Saturday, March 13, 2010

Youthquake!

“Plastic”
By Sarah N. Harvey
ISBN No. 978-1-55469-252-1

“Bear Market”
By Michele Martin Bossley
ISBN No. 978-1-55469-220-0

Both available at www.orcabook.com

Those of you disheartened by the seemingly endless downward trajectory that is tween/teen magazines can take your heads out of the oven now. Judging from two new books for kids you may be raising Noam Chomskys instead of Paris Hiltons after all. “Plastic” is the more topical of the two books. When Leah announces she wants some plastic surgery for her 16th birthday her best friend Jack tries to talk her out of it. What follows is a dramatization of every alarmist newspaper headline you’ve read in the past couple of years about young girls wanting nicer cheekbones and bigger breasts. The difference here is that Jack’s case for a modest B-Cup is fuelled by some Hardy Boys-style investigating that flushes out a couple of corner-cutting plastic surgeons. Even better, this revelation leads to a public protest – which, in turn, leads to a violent splinter group taking up Jack’s cause without his approval. While the book milks the mediagenic outrage of a culture obsessed with physical perfection, it also illustrates the embryonic fanaticism that’s borne of – seemingly - every societal protest; be it a global summit on climate change or the Winter Olympics.
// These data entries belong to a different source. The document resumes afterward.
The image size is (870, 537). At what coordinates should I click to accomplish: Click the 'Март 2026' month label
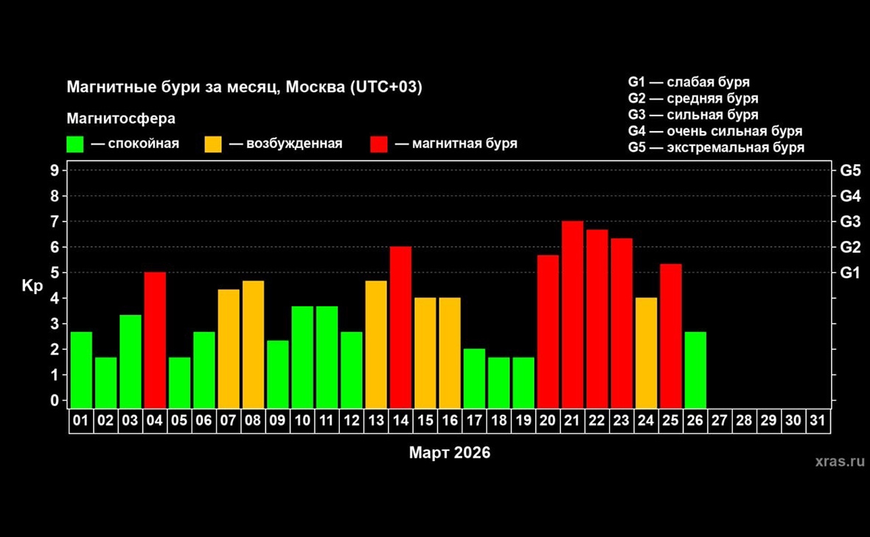pyautogui.click(x=449, y=452)
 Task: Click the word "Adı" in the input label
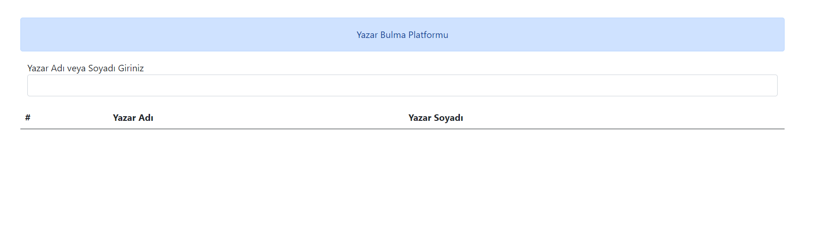58,69
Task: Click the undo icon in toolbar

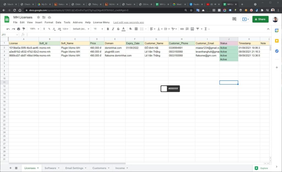Action: tap(8, 29)

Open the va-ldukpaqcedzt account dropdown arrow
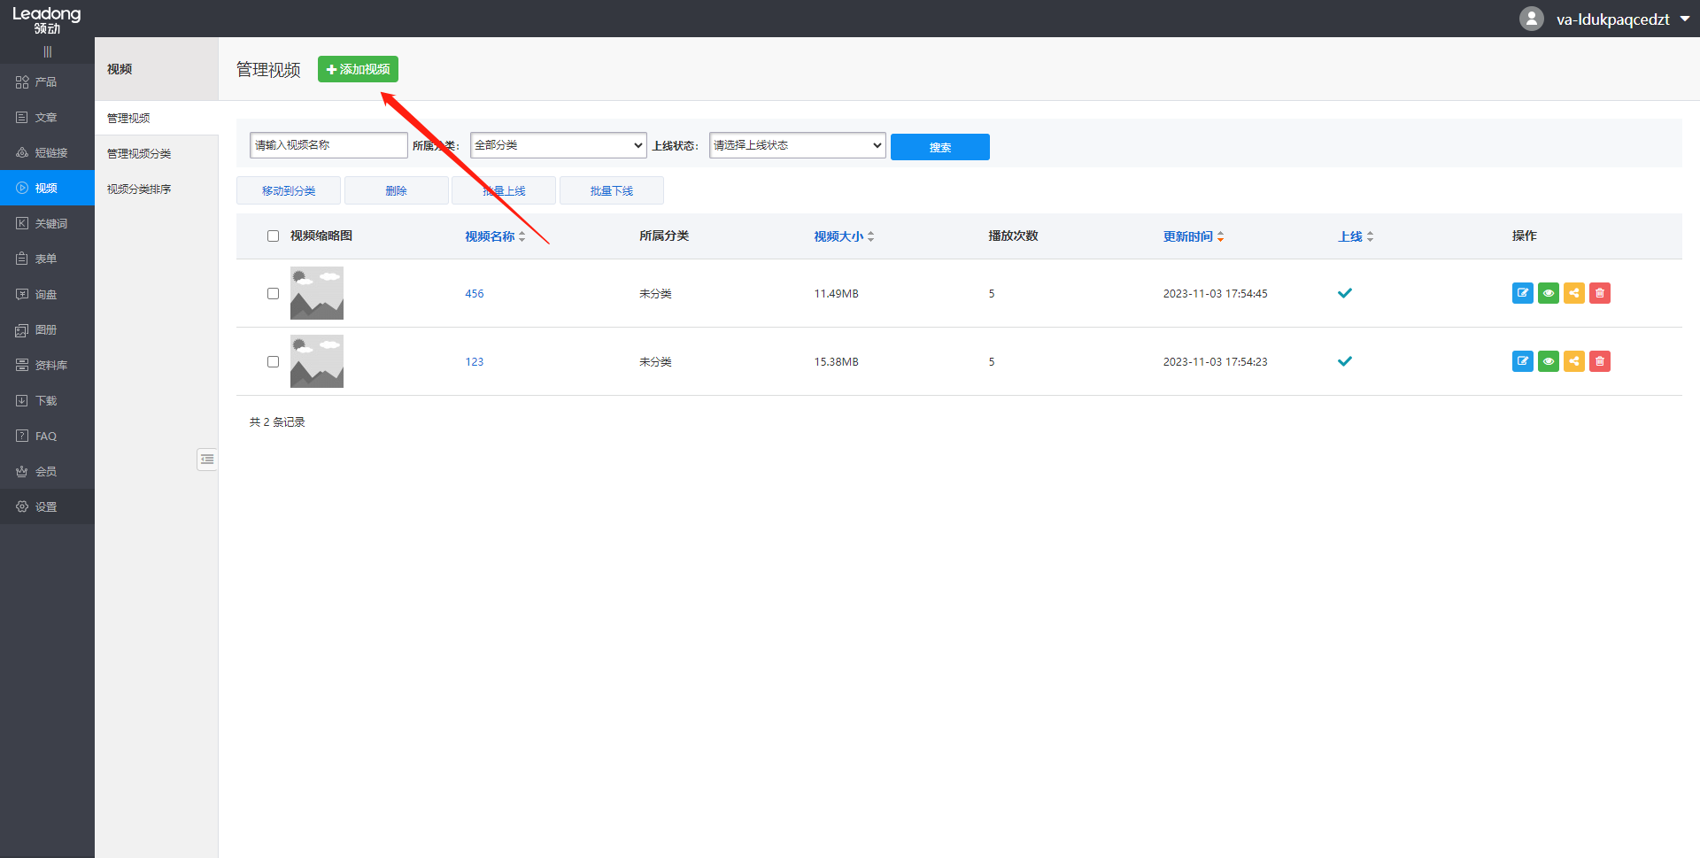(1684, 19)
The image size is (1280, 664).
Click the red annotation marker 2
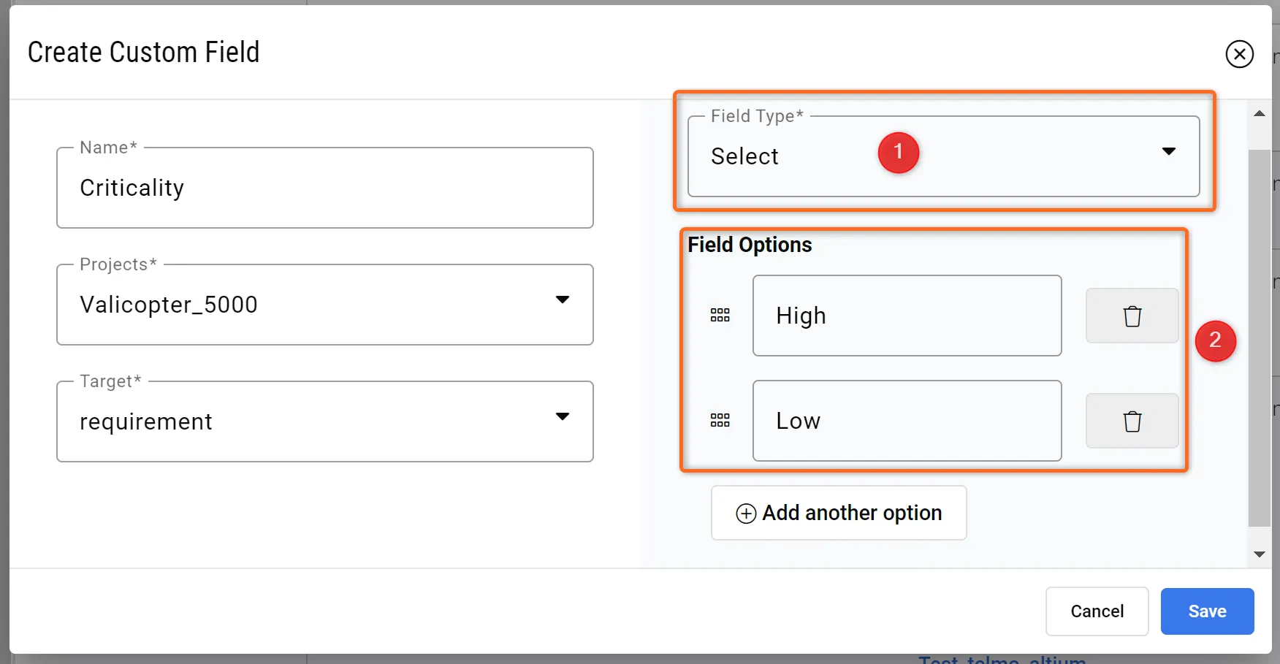(x=1215, y=340)
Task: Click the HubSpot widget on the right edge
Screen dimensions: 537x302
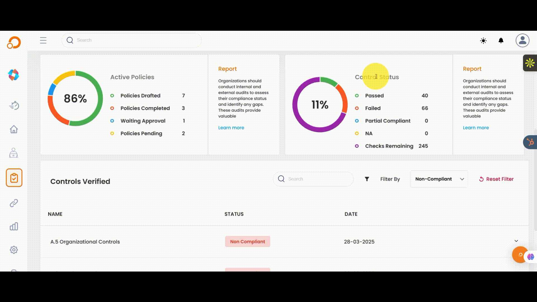Action: [530, 142]

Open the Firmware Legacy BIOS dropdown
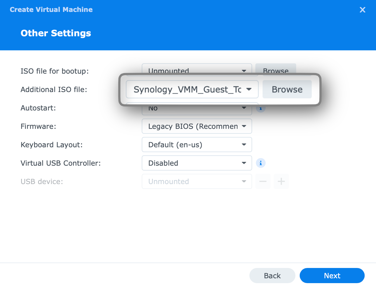[197, 126]
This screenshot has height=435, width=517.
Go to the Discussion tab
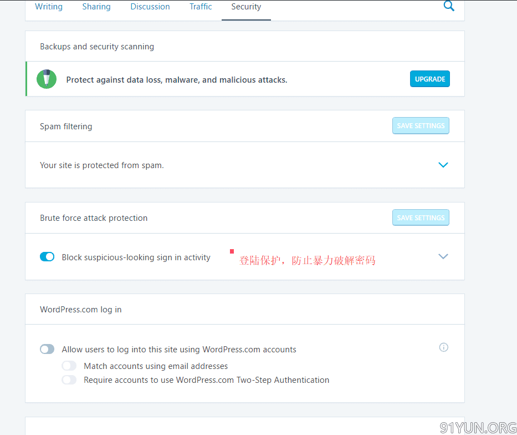click(x=150, y=7)
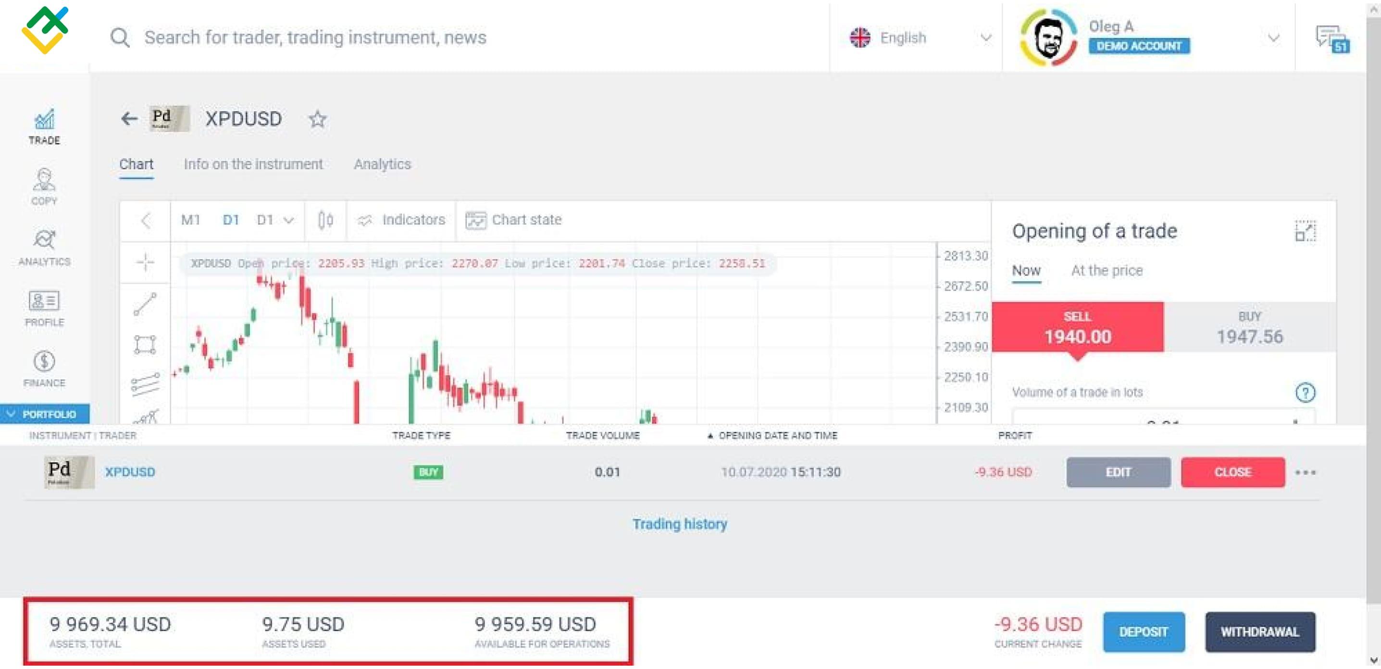The image size is (1381, 669).
Task: Open the chart timeframe dropdown
Action: [x=275, y=219]
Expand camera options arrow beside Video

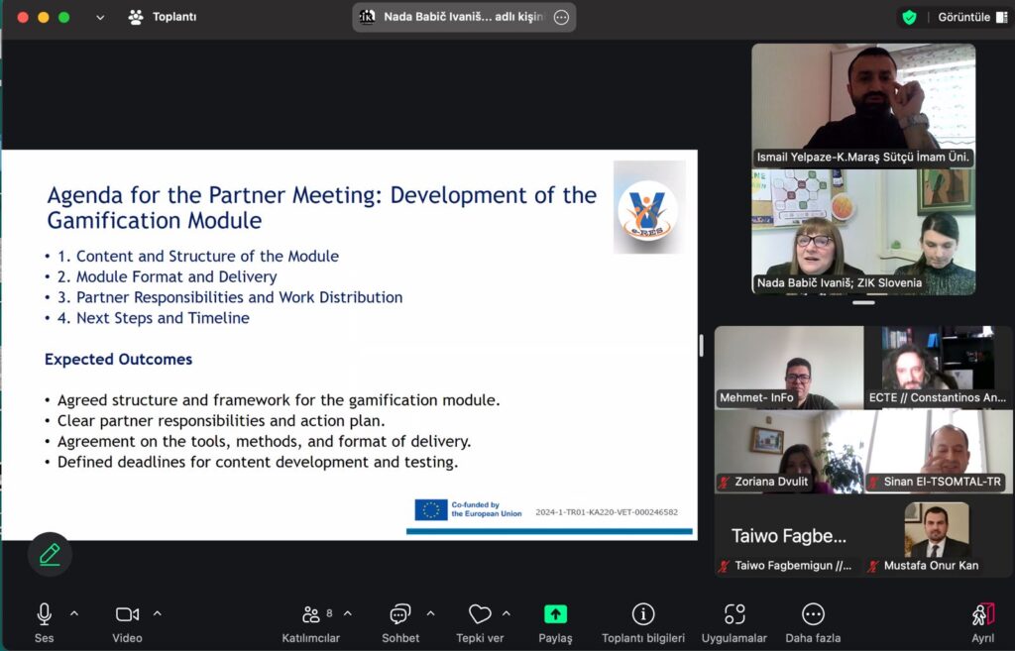pyautogui.click(x=157, y=613)
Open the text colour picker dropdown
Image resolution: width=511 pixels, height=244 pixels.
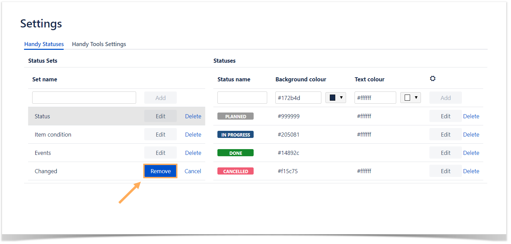(410, 98)
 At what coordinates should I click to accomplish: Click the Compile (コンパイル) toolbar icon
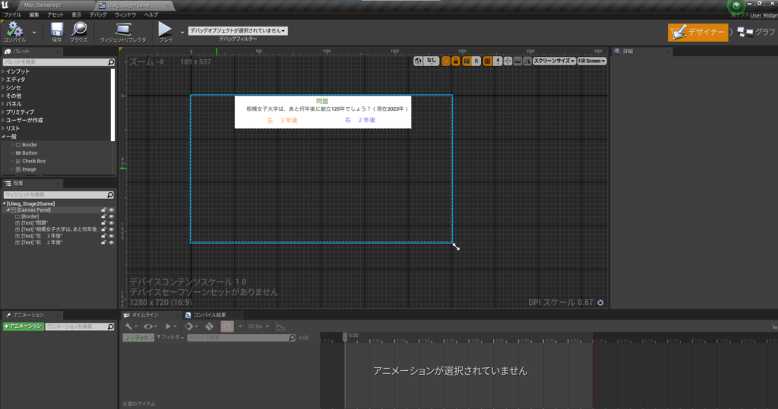coord(14,30)
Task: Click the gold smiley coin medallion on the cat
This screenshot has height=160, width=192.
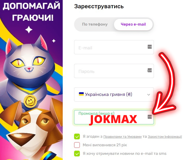Action: 30,101
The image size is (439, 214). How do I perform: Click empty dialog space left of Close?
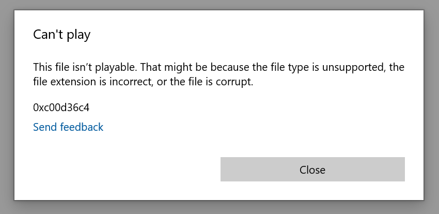(x=126, y=169)
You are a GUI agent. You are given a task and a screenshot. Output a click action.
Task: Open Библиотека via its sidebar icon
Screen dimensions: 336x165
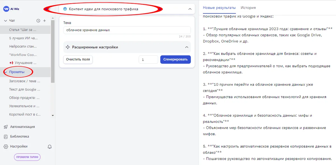coord(6,137)
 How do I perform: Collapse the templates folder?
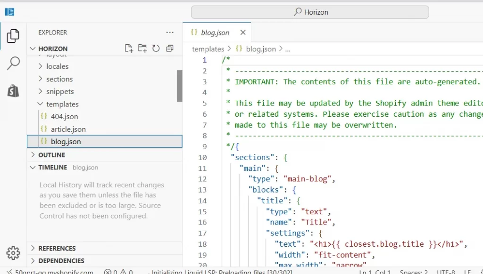coord(62,104)
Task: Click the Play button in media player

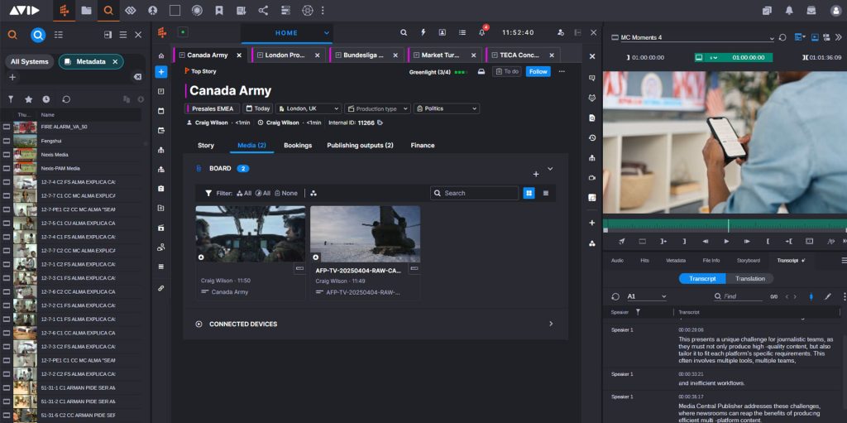Action: pyautogui.click(x=727, y=241)
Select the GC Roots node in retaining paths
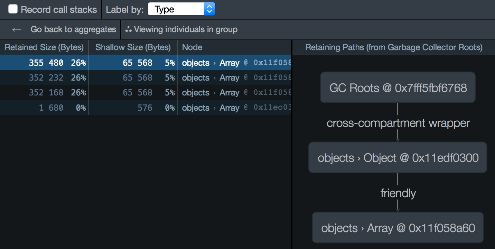The image size is (495, 249). [398, 87]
Forty years ago a businessman in “The Graduate” summed up the future to the younger generation with the word “plastics,” and so it has come to pass. The strongest word for tweens and teens today is a word you hardly ever hear them say: “no.” In our hyperkinetic, disposable culture, the book “Plastic” is that rarity: a readable cautionary tale about responsible activism.
As usual, “Bear Market”, about the poaching of bears for their gall bladders, is arguably the more important yet less palpable of the two books. And it’s to Bossley’s credit that her book is just grisly enough to get young minds thinking about taking up the cause, but not so much that you have to stop reading because you’re disgusted with your fellow humankind. She presents the poachers’ side with a kind of polite, cultural respect (which is more than they deserved. See? There’s my disgust for my fellow humankind) and has her three lead characters succinctly address the moral quandaries of correcting the destructive, exploitive beliefs of other cultures. Socio-politics aside, her book is a really catchy read. Sure, there’s the suspense element, but just reading the nuts and bolts about how her characters talk is oddly fascinating. Maybe it’s a backlash against all the vague “highbrow” fiction I’ve read (or just a complete disgust for the Bret Easton Ellis humankind) but the joy of “Bear Market” is just how forthright and sincere a read it is. The book captures the tween/teen energies of today’s kids in a way I hadn’t read before.